A Cat's Behavior
The allure of cats is their mystery and aloofness. Their sweet purrs when they find themselves in the mood to snuggle up with their owner, or the excitement of little paws swatting a jingle ball all about the floor. Even more fascinating is how much our feline companions try to communicate with their humans and other cats. We humans, however, have had a bit of a learning curve. However, more and more studies have helped us better understand a cat's behavior. For instance, did you know that the closing of one's eyes is the ultimate sign of trust in the feline world? Let's look at some other forms of body communication of cats.
We believe that cats have adapted their meows to get their needs met. Cat's rarely use this form of communication with other cats. It's used more to get our attention, express greetings and approval, or demands for food. Below are some guidelines to help understand what your cat is trying to tell you audibly.
· Purring most commonly shows contentment and may also be a comfort-seeking behavior when the cat is recovering from illness or close to death.
· High-pitched gurgling or chatting shows friendliness.
· Growling, hissing, or spitting are emphatic warnings to stay away until the cat has calmed down.
· Caterwauling is a loud, guttural sound like no other. It is a mix between a whine and all out yowl that cats (especially males not neutered) make when threatened by other cats, a signal to breed, they are in pain, an alert signal or an extreme feeling of insecurity, vulnerability and stress.
Feline and Canine body language is very different. When a dog shows his tummy, he is submissively looking for a good belly rub. Contrarily, a cat's behavior can be flirtatious then roll over to expose her belly and they meet you with overt aggression when you try to stroke it. At first, there were feelings of relaxation and contempt, however, when she felt cornered and unable to escape, claws extend and sharp teeth defensively are ready to fight. It is important to learn what your cat prefers in your human-cat interactions.
My favorite is the fluttering blink which communicates affection. They are slow, languid blinks that show you are aware of each other's presence, yet pose no threat. Have fun with this one and the next time your cat is fluttering her eyes at you, give her some slow blinks in return!
One of the most accurate barometers of a cat's mood is his tail.

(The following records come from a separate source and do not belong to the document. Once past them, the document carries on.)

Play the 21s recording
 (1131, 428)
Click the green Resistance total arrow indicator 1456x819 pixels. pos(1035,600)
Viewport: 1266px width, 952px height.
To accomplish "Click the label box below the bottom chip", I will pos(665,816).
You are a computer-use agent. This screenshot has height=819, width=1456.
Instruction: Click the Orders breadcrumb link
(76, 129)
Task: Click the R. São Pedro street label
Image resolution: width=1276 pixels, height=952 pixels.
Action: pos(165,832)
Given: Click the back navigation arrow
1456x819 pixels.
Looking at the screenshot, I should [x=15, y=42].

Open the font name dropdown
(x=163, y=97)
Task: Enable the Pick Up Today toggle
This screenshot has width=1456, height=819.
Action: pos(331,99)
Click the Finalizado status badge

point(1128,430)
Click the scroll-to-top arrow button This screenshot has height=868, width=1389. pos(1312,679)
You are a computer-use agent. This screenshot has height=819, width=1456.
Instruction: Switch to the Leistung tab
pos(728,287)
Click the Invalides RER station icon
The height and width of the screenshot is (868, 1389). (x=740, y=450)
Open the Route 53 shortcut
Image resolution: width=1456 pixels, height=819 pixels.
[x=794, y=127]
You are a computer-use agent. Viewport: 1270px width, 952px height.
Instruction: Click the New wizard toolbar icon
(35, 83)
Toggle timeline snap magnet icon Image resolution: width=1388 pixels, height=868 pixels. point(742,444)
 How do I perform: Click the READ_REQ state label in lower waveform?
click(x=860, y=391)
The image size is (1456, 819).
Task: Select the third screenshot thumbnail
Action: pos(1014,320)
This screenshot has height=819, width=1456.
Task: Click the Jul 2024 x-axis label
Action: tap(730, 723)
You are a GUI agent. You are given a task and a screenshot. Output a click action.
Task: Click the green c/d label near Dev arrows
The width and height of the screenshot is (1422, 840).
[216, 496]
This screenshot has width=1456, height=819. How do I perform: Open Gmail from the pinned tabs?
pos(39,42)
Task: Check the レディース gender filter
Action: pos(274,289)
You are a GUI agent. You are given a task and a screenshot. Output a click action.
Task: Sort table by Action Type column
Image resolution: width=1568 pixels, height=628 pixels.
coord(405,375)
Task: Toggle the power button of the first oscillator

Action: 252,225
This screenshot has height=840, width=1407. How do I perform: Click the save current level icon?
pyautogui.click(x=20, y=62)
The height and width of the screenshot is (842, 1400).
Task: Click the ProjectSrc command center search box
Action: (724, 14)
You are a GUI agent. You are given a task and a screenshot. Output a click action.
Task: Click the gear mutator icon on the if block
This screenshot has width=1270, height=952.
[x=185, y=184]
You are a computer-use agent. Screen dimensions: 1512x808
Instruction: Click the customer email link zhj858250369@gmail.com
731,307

· Held high shows confidence
· Curled around your legs shows friendliness
· Tucked below or underneath his body shows insecurity or anxiousness
· Held upright is a distinct show of feeling threatened (when combined with an arched back, upright hair along spine and unsheathed claws, this is a stance that says to back off immediately)
Keep in mind that even the most mild-mannered cats may retaliate if feeling threatened or aroused by too much play or petting. Cats are stimulus driven predators by nature. When they see something move, a toy or a hand, they are hard-wired to pursue it. If it is your hand, be sure to freeze, and this will throw off his inbred stalking pattern.
A cat's behavior is mysterious, however, we are learning more about their cues and communication. Pay attention to your cat's body language and audio cues to help secure a mutual respect and loving human-cat relationship.